= Beginning of Section =

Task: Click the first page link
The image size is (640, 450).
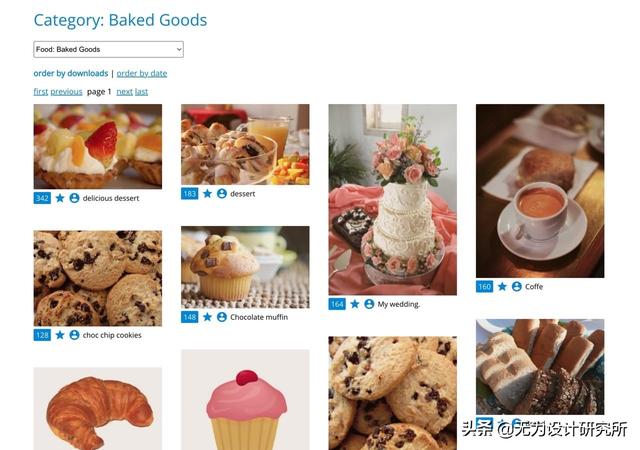Action: click(x=40, y=92)
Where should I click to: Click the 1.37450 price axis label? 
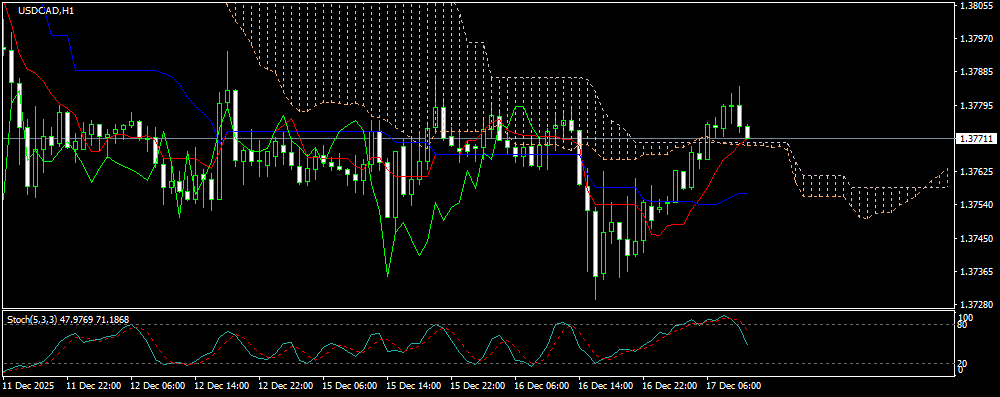click(x=977, y=239)
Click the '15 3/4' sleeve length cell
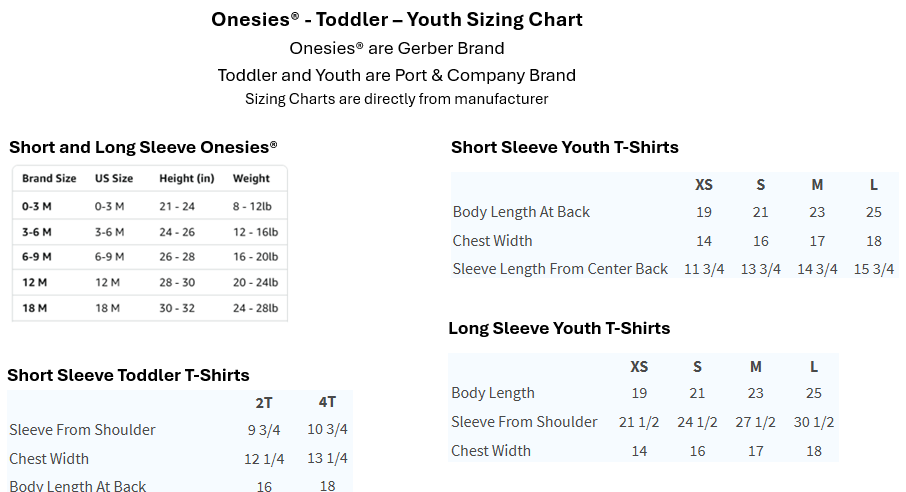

= End of Section =

_What to do_: The answer should consist only of the lines from the one with "Where should I" through the last line of the material above, copied exactly, with no pictures.

_Response to this task_:
Where should I click to: Click the 1.37450 price axis label? 
click(x=977, y=239)
Click the '15 3/4' sleeve length cell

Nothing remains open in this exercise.